Notes & Substitutions

Add extra buffalo sauce for heat or swap cheddar for Monterey Jack to change up the flavor.

Deliciously baked Dill Pickle Buffalo Ranch Cheesecake Cake Muffins, ideal for party appetizers. Save
Deliciously baked Dill Pickle Buffalo Ranch Cheesecake Cake Muffins, ideal for party appetizers. | epicurestates.com

Enjoy these muffins fresh from the oven or pack them for your next party. Their bold flavor surprises and delights every time.

Recipe FAQs

Can I make these muffins a day ahead?

Yes, prepare in advance and store in an airtight container in the fridge for up to 3 days. Warm before serving if desired.

Which cheese works best for these muffins?

Cheddar adds sharpness, but Monterey Jack or Swiss offer milder alternatives. Use your favorite for varied flavor profiles.

How do I increase the spiciness?

Add more buffalo sauce or a pinch of cayenne pepper to the batter for extra heat, adjusting to your taste preference.

Can I make this gluten-free?

Substitute all-purpose flour with a gluten-free blend, ensuring baking powder and other ingredients are gluten-free certified.

Are there serving suggestions besides parties?

Serve muffins as a snack, appetizer, or pair with soup or salad for a flavorful side at lunch or dinner.

What is the best way to store leftovers?

Keep muffins in an airtight container in the refrigerator. They stay fresh for up to three days; reheat gently before eating.

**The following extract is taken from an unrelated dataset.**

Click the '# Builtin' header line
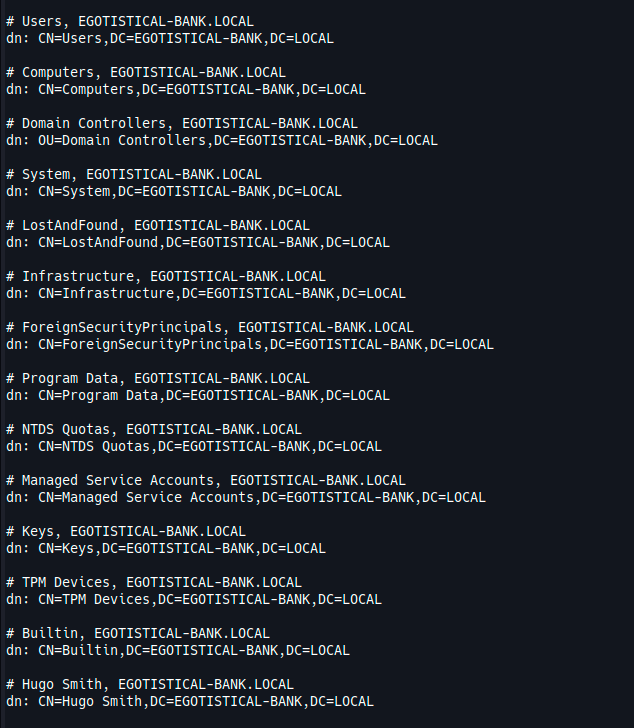The width and height of the screenshot is (634, 728). [x=138, y=633]
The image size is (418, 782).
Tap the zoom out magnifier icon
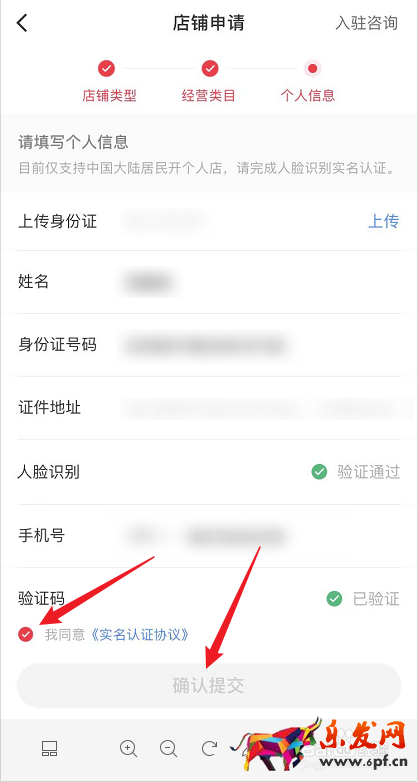[x=169, y=748]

Dill Pickle Buffalo Ranch Muffins

Bold muffins with dill pickles, buffalo sauce, ranch, cheddar, and creamy cheesecake notes for savory snackers.

Prep duration
20 min
Cook duration
25 min
Complete duration
45 min


Complexity Medium

Heritage American Fusion

Output 12 Portions

Dietary considerations Meat-free

Components

Dairy & Eggs

01 4 ounces cream cheese, softened
02 1/2 cup buttermilk
03 2 large eggs
04 1/4 cup unsalted butter, melted

Vegetables & Pickles

01 2/3 cup dill pickles, chopped and patted dry
02 2 tablespoons fresh dill, chopped (optional)

Dry Ingredients

01 1 3/4 cups all-purpose flour
02 1 teaspoon baking powder
03 1/2 teaspoon baking soda
04 1/2 teaspoon salt
05 1/4 teaspoon black pepper

Sauces & Flavorings

01 2 tablespoons buffalo hot sauce
02 2 tablespoons ranch dressing
03 1 teaspoon garlic powder
04 1/2 teaspoon onion powder

Cheese

01 1/2 cup shredded cheddar cheese

Directions

Phase 01

Preparation of muffin pan: Preheat oven to 350°F. Line a 12-cup muffin tin with paper liners or grease thoroughly.

Phase 02

Combine dry ingredients: In a medium mixing bowl, whisk together all-purpose flour, baking powder, baking soda, salt, black pepper, garlic powder, and onion powder until evenly distributed.

Phase 03

Blend wet ingredients: In a large bowl, beat softened cream cheese until smooth. Add eggs, then whisk in buttermilk, melted butter, buffalo hot sauce, and ranch dressing until the mixture is cohesive.

Phase 04

Integrate wet and dry components: Add the dry mixture to the wet ingredients and stir gently until just combined. Avoid overmixing to ensure tender muffins.

Phase 05

Incorporate flavor add-ins: Carefully fold in chopped dill pickles, fresh dill if using, and shredded cheddar cheese until evenly dispersed.

Phase 06

Divide and bake: Portion the batter evenly into the prepared muffin cups. Bake for 22 to 25 minutes or until the muffins are golden brown and a toothpick inserted in the center comes out clean.

Phase 07

Cooling and serving: Allow muffins to cool in the pan for 5 minutes. Transfer onto a wire rack and cool completely. Serve warm or at room temperature as desired.

Necessary tools

  • 12-cup muffin tin
  • Mixing bowls
  • Whisk
  • Spatula
  • Wire rack

Allergy details

Review each component for potential allergens and consult with healthcare professionals if you're uncertain.
  • Contains milk, eggs, wheat (gluten). May contain mustard, depending on the ranch or buffalo sauce brand. Always verify ingredient labels for hidden allergens.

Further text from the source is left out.